• Stored data entries
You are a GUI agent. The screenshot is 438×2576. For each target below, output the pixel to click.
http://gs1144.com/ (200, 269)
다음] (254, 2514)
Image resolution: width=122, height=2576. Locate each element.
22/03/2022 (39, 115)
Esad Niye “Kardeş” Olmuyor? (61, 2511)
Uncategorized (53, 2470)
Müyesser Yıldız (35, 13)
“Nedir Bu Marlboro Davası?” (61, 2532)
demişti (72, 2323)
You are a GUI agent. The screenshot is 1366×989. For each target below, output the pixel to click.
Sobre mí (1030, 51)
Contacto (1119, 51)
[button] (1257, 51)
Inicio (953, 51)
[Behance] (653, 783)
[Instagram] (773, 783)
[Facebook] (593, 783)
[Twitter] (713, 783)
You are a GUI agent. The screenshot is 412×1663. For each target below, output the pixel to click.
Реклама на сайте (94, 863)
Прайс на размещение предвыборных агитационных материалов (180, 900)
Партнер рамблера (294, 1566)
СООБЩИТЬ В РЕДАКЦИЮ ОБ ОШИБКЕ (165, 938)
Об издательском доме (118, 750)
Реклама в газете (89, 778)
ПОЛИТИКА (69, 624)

• Problem description
Send back exactly the lines from the line with "Contacto (1119, 51)" through the end of the records.

• Answer to the exercise
Contacto (1119, 51)
[button] (1257, 51)
Inicio (953, 51)
[Behance] (653, 783)
[Instagram] (773, 783)
[Facebook] (593, 783)
[Twitter] (713, 783)
You are a GUI agent. The screenshot is 412×1663. For each target below, output the pixel to click.
Реклама на сайте (94, 863)
Прайс на размещение предвыборных агитационных материалов (180, 900)
Партнер рамблера (294, 1566)
СООБЩИТЬ В РЕДАКЦИЮ ОБ ОШИБКЕ (165, 938)
Об издательском доме (118, 750)
Реклама в газете (89, 778)
ПОЛИТИКА (69, 624)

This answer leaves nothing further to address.